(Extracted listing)
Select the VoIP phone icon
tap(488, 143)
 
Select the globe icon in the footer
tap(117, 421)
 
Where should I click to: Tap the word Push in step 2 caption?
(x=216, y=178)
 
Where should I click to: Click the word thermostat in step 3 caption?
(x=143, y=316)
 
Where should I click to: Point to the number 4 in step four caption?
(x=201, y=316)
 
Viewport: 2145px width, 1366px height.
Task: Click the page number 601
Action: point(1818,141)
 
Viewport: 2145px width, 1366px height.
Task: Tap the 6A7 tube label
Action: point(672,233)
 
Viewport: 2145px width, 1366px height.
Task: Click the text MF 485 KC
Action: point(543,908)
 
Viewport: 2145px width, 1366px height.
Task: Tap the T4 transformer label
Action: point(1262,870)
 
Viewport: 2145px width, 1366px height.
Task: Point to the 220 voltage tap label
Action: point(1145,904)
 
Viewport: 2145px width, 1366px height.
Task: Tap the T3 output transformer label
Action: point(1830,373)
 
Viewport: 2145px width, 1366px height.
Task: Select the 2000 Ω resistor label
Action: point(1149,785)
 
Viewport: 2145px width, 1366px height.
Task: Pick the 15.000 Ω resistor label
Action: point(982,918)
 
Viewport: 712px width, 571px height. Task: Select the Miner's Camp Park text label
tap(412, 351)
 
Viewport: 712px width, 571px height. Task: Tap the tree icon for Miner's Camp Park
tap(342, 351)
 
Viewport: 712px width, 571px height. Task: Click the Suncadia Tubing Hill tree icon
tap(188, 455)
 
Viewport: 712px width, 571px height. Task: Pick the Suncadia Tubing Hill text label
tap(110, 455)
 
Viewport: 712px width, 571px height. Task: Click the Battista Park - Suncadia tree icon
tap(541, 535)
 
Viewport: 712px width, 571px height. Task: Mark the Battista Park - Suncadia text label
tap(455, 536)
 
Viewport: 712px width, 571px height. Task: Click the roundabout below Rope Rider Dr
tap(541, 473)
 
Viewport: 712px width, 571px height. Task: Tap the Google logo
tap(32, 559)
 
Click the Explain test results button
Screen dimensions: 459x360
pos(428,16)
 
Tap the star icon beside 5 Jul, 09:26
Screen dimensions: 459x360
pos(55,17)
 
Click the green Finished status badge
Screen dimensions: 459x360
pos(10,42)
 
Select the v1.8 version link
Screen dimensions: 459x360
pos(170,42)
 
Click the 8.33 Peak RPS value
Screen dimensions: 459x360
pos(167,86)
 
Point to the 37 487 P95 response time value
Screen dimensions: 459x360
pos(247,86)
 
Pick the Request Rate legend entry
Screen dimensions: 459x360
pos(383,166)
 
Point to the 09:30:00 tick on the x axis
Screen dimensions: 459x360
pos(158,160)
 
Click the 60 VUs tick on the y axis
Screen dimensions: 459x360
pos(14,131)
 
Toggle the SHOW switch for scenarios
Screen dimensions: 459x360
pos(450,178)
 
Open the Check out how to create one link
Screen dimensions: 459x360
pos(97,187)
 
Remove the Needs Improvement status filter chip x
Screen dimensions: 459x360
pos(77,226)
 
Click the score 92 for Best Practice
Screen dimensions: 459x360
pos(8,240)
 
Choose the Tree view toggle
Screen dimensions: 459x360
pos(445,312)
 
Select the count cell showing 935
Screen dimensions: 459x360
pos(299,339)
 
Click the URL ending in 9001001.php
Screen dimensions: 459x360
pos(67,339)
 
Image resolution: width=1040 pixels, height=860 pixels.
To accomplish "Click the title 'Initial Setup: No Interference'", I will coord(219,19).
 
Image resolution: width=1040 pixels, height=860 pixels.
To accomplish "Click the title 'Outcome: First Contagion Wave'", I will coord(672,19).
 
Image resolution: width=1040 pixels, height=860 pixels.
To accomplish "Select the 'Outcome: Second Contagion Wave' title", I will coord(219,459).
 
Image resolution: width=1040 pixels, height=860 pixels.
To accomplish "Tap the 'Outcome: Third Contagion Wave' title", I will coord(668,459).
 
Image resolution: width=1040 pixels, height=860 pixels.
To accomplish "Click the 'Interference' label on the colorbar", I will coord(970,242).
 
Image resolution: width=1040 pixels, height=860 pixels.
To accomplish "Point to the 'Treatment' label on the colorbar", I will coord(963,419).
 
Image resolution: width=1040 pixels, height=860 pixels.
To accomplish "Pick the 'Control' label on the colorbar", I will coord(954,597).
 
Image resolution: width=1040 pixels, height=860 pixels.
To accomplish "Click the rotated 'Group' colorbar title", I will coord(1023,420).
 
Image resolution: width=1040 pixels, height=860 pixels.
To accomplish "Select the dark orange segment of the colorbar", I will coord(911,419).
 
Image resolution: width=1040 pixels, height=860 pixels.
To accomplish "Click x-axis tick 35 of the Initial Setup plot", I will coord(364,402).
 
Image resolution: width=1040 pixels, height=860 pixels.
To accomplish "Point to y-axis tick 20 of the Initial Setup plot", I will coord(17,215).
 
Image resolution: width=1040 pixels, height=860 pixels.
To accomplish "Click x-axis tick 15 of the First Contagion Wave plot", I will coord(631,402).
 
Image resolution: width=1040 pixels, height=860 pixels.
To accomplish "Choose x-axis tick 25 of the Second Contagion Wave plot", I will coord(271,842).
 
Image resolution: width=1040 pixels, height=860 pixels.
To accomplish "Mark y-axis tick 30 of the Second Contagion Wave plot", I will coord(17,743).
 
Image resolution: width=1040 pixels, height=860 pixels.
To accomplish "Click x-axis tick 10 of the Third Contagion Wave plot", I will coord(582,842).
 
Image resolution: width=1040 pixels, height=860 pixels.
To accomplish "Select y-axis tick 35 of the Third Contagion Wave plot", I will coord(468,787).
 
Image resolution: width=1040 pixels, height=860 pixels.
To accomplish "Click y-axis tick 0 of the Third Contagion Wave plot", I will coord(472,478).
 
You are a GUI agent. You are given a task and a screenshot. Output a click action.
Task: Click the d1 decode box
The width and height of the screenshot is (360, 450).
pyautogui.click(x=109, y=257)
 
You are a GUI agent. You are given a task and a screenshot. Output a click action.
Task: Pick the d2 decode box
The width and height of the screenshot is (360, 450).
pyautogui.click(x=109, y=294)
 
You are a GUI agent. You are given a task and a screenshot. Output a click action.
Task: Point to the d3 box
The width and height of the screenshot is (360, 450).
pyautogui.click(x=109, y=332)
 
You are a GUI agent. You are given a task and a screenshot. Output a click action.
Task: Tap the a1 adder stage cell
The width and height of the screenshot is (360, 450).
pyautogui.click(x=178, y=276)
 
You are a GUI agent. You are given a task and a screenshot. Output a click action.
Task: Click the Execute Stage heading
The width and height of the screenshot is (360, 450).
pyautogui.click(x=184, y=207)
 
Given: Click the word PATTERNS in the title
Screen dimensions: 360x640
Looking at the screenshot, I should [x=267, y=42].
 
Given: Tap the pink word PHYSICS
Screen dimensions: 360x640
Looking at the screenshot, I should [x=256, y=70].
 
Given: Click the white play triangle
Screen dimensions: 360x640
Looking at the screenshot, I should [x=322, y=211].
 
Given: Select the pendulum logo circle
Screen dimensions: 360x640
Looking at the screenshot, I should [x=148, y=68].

# PROBLEM STATEMENT
How many lines in the listing above contain the word "Mark"? Give only the number.

# SOLUTION
2